Blog: даму тарихы


Dave Winer

Wikipedia суреті

Blogs: The evolution

 

Sometime in 1971
Stanford’s Les Earnest creates the “finger” protocol.

December 1977
The finger protocol becomes an official standard.

January 1994
Swarthmore student Justin Hall begins compiling lists of links at his site, links.net, and continues adding to the site for 11 years.

January 1995
Early online diarist Carolyn Burke publishes her first entry for Carolyn’s Diary.

April 1997
Dave Winer launches Scripting News, which he calls the longest-running Web log currently on the Internet.

September 1997
Slashdot begins publishing “News for Nerds.”

December 1997
Jorn Barger‘s RobotWisdom.com site apparently becomes the first to call itself a Web log.

Sometime in 1999
• Brad Fitzpatrick launches Livejournal, which he calls his “accidental success.”
• Peter Merholz of Peterme.com declares he has decided “to pronounce the word ‘weblog’ as ‘wee-blog.’ Or ‘blog’ for short.”
• The word “blog” first appears in print, according to dictionary publisher Merriam-Webster.

August 1999
Three friends who founded a San Francisco start-up called Pyra Labs create a tool called Blogger “more or less on a whim.”

January 2001
First crop of blogs nominated for the “Bloggies” award.

October 2001
First version of Movable Type content management software becomes available.

February 2003
Google acquires Pyra and its Blogger software.

May 2003
First official version of WordPress open-source blogging software released for download.

October 2003
Six Apart releases first version of its Typepad blogging service.

January 2004
Boston-based Steve Garfield launches his video blog, considered one of the first such “vlogs.”

October 2005
VeriSign buys Dave Winer’s Weblogs.com.
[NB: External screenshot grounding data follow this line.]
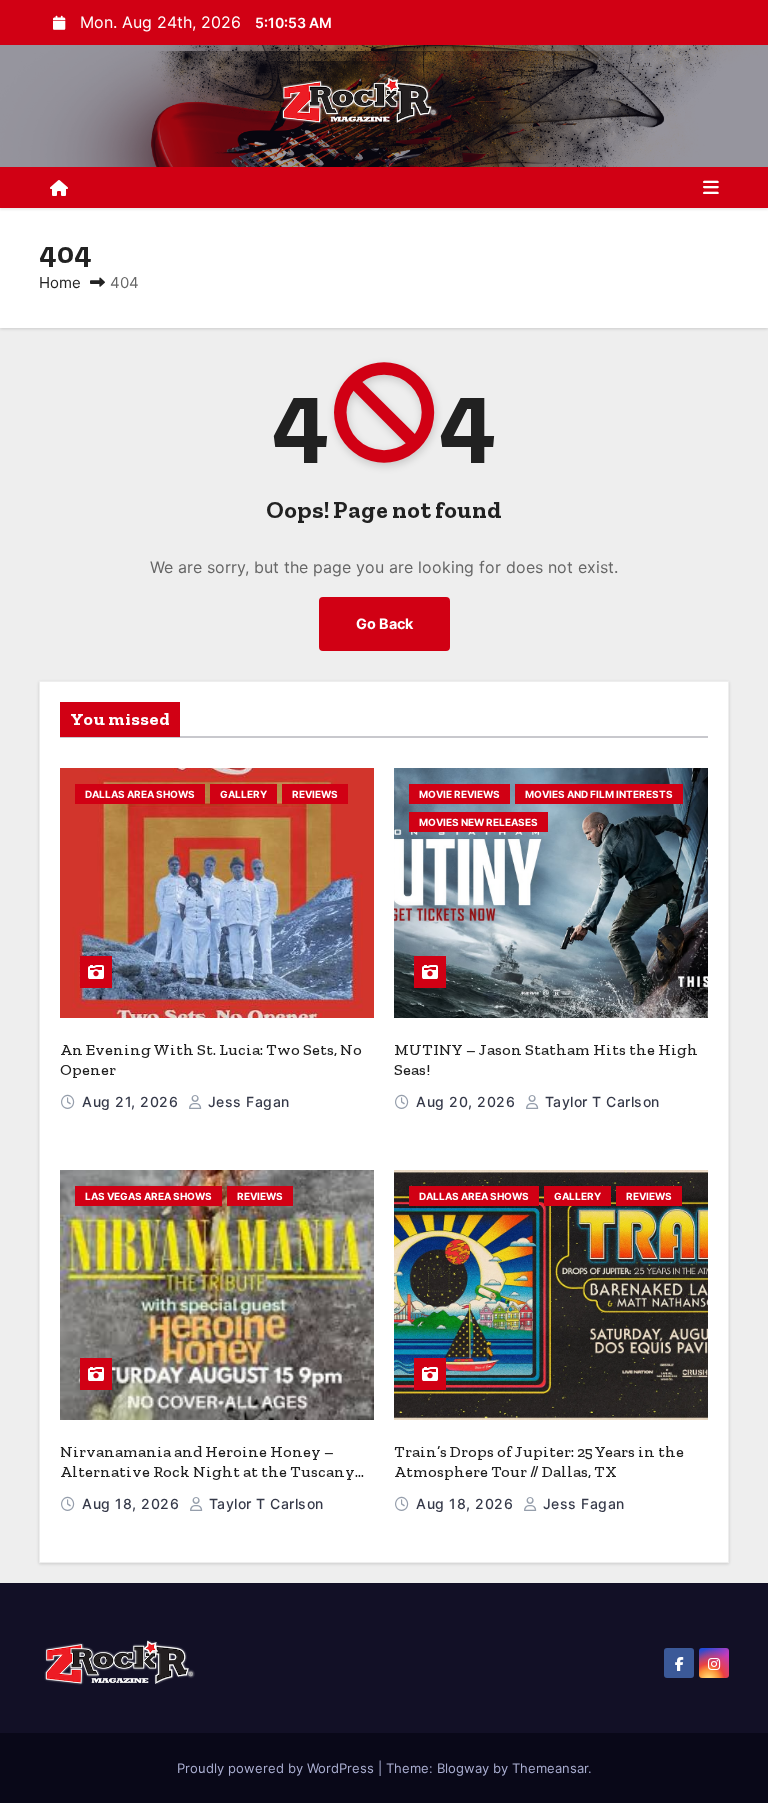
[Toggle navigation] (711, 188)
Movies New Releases (478, 822)
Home (60, 282)
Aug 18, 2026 (133, 1503)
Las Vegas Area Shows (148, 1196)
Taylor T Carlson (600, 1101)
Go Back (384, 623)
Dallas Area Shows (140, 794)
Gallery (243, 794)
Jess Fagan (246, 1101)
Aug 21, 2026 (132, 1101)
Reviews (315, 794)
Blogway (463, 1768)
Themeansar (550, 1768)
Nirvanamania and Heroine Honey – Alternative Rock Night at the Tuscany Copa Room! (207, 1471)
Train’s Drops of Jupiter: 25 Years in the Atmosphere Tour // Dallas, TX (539, 1461)
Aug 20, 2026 (468, 1101)
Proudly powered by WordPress (277, 1768)
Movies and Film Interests (599, 794)
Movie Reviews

Around the same time, AOL snaps up blog publisher Weblogs Inc.

February 2006
Veteran blogger Jason Kottke abandons his yearlong attempt to live off of micropayments through his blog.

January 2007
Members of the Media Bloggers Association are among the first bloggers to receive press credentials from a federal court.

February 2007
Freelance video blogger Josh Wolf becomes the longest-serving journalist behind bars in U.S. history, on contempt charges.